Catalyst Light-off Evaluation Using CFD Simulation of the Exhaust Manifold 2005-01-3895
The paper addresses the issue of modeling the transient thermal behavior of the hot-end of an exhaust system with a close-coupled catalyst using a CFD code. The model considers the different materials used in the construction (up to five) and for the involved heat transfer mechanisms (convection at the fluid-solid interface both on manifold walls and in the channels of the ceramic brick; conduction within the fluid, within the solids and at solid-solid interfaces). Additionally, custom-made routines give a more efficient calculation of the transient ceramic warm-up, avoiding the modeling of all fine geometrical details of the fluid-solid interface. Moreover, catalyst chemical reactions have been ignored. Finally, time dependent boundary conditions from the NEDC cycle have been implemented.
The NEDC cycle (New European Driving Cycle; also called ECE+EUDC cycle) is used, as is well known, to evaluate vehicle fuel economy and emissions in Europe. Different design configurations and materials have been simulated, to evaluate the influence on catalyst light-off time based on the temperature. Specific experimental tests have been carried out to validate the calculation results and the agreement was reasonably good.

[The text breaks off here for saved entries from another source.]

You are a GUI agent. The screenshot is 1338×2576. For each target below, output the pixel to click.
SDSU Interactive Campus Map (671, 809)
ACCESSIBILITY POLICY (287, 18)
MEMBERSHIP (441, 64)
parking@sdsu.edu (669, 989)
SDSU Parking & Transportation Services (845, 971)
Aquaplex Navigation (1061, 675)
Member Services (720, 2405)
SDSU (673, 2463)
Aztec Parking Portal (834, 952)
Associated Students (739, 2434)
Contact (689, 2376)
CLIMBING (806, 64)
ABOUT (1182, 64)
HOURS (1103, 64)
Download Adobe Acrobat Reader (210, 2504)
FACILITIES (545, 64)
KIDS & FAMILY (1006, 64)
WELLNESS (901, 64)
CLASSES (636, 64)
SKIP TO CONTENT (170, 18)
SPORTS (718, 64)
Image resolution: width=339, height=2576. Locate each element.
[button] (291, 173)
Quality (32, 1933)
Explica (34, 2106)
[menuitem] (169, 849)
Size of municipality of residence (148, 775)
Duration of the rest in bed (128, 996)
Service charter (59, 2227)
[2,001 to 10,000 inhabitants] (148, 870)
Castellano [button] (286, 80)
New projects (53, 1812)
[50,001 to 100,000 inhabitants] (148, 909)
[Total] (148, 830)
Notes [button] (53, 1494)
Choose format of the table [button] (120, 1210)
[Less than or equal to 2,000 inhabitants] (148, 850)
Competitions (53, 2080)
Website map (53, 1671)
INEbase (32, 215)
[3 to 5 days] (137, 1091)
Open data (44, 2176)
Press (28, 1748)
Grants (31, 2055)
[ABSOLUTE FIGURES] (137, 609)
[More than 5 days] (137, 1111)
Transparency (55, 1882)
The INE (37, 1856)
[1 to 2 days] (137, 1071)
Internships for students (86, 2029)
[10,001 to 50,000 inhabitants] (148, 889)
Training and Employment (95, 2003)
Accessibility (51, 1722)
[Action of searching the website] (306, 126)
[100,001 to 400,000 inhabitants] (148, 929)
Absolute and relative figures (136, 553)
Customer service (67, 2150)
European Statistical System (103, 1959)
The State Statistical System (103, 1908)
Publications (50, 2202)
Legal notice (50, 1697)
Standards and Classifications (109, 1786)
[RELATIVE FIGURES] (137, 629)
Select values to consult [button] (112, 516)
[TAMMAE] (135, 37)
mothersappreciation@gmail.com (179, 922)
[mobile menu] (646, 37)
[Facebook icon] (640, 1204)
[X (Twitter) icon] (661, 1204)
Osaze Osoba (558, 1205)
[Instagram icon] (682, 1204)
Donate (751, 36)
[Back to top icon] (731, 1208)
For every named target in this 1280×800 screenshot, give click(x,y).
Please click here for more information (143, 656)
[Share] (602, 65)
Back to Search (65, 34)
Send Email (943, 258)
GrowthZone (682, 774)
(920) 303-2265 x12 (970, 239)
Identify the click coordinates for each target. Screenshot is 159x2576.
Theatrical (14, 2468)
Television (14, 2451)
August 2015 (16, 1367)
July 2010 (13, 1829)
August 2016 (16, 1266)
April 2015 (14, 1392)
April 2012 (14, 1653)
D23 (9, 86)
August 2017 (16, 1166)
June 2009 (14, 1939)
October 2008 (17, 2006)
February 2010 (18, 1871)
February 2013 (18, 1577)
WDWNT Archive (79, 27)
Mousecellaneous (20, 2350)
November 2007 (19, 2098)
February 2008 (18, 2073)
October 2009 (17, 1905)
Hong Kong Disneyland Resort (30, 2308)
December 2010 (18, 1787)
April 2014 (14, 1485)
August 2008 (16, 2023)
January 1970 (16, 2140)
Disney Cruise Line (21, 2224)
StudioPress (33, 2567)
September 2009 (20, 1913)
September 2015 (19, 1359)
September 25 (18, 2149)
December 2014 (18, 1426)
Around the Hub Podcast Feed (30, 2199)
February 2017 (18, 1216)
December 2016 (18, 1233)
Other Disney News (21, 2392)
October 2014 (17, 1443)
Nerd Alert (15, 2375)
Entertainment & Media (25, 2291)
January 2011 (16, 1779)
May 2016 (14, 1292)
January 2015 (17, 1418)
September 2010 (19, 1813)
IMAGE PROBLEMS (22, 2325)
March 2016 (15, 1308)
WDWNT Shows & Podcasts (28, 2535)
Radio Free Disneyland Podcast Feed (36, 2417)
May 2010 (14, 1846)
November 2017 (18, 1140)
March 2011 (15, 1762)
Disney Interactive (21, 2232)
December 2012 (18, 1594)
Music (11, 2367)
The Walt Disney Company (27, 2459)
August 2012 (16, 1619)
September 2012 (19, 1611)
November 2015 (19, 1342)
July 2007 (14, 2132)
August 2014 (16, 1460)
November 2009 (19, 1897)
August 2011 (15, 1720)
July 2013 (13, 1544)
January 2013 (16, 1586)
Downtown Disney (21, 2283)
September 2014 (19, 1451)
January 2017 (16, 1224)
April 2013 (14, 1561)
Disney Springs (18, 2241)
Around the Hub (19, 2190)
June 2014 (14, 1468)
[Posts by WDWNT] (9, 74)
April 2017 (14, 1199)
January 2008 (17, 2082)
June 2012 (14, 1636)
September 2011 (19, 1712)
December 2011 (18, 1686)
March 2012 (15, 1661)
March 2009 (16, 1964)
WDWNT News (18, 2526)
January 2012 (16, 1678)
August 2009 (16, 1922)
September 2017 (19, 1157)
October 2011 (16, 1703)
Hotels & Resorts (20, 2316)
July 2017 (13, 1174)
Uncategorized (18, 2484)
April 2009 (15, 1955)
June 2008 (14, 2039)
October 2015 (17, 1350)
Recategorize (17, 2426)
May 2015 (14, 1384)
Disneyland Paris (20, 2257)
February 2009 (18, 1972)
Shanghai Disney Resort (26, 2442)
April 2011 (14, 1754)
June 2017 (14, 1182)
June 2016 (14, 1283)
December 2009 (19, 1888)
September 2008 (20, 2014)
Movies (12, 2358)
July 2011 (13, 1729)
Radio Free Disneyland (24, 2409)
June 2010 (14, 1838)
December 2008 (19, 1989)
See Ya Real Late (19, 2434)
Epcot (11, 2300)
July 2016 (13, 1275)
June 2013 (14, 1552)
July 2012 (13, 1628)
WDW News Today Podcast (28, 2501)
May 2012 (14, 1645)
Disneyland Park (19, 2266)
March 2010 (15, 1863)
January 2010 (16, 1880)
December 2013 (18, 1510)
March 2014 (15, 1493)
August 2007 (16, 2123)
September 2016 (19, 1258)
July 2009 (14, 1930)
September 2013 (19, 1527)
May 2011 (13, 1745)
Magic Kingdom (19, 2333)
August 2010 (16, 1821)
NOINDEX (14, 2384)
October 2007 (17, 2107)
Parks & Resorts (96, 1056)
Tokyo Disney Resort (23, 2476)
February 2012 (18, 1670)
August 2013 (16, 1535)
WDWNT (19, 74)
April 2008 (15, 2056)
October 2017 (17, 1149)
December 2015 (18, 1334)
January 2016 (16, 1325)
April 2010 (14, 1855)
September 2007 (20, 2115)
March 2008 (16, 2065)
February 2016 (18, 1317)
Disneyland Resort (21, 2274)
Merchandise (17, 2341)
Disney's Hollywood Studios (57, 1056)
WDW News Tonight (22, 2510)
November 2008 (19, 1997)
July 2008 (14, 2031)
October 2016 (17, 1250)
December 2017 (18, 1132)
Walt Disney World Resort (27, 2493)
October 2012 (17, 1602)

The methodology has been developed by investigating the performances of a new component, and the importance of the thermal inertia of the manifold has been evaluated. The results confirm that a thin steel exhaust manifold instead of a thicker cast iron one improves the thermal light-off of the catalytic converter. The final goal of the methodology is to computationally evaluate thermal performances of different designs and modifications.